Over the course of her career, Julia Turner has moved fluidly among mediums, while expressing a singular vision.
Among the dozens of objects arranged on an 8-foot table in Julia Turner’s sun-washed jewelry studio are bowls of beads, chunks of wood – some natural, some stained colors ranging from canary yellow to cerulean blue – a roll of safety-orange duct tape, postcards, a shard of shiny black record vinyl, several books, and a carefully trimmed and shaped lump of charcoal salvaged from a backyard barbecue. Vignettes, color stories, and contrasting geometries play out across the 32 square feet, which, viewed from above is like the love child of Wassily Kandinsky and Josef Albers.
“It’s my living sketchbook,” says Turner, one of eight artisans offered a berth in Heath Ceramics’ huge industrial building in San Francisco two years ago. “A mish-mash of finished pieces, found objects, false starts, and experiments with new materials – like that broken record. Some are ideas I want to pursue now, others are to play with later. Because once I file something away, it’s gone forever.”
Turner’s catholic approach to materials embraces wood, enamel, and steel, all of which she sands, carves, engraves, scratches – and sometimes smashes – in the interest of reaching a new level of intimacy.
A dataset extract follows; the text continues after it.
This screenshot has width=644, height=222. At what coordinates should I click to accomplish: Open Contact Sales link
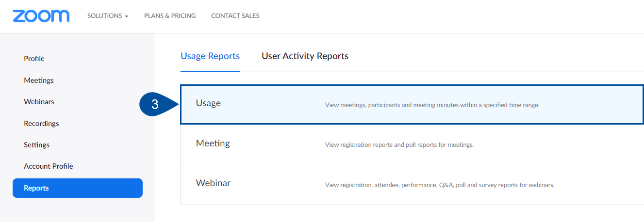click(x=235, y=16)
No stranger to getting rough with metal, Turner studied smithing at Miami University in Ohio, where she earned her MFA in 1995, creating hollowware vessels under the tutelage of Susan Ewing. “Raising metal is kind of monastic. I spent two years locked in a basement, basically hammering all night and sleeping all day.”
Immediately after graduation, Turner moved to San Francisco to teach. Her migration to jewelry occurred during stints at California College of the Arts and the Revere Academy of Jewelry Arts, where she taught smithing and dropped in on master’s symposia in engraving, stone setting, diamond grading, and wax carving.
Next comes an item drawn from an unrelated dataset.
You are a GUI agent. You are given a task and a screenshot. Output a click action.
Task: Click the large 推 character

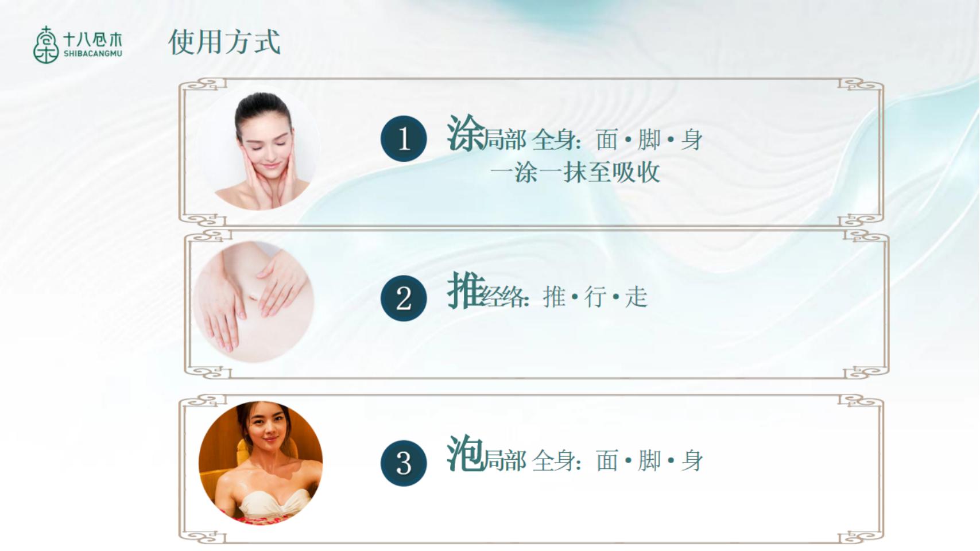click(x=466, y=290)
After a few years of working exclusively in metal, Turner became frustrated with that material’s sheer weight and turned to other materials, seeking more warmth, color, and volume. “The same burrs that worked on metal were perfect for wood, and instead of carving wax, I just dug right in.” Ultra-fine sandpaper rendered the wood satisfyingly smooth, and Turner also played with faceting and staining the pieces, as if creating an ersatz gemstone. One large round brooch from that period is punctuated with white-capped pins, the turquoise wash gently abraded along the facets to reveal the golden maple below.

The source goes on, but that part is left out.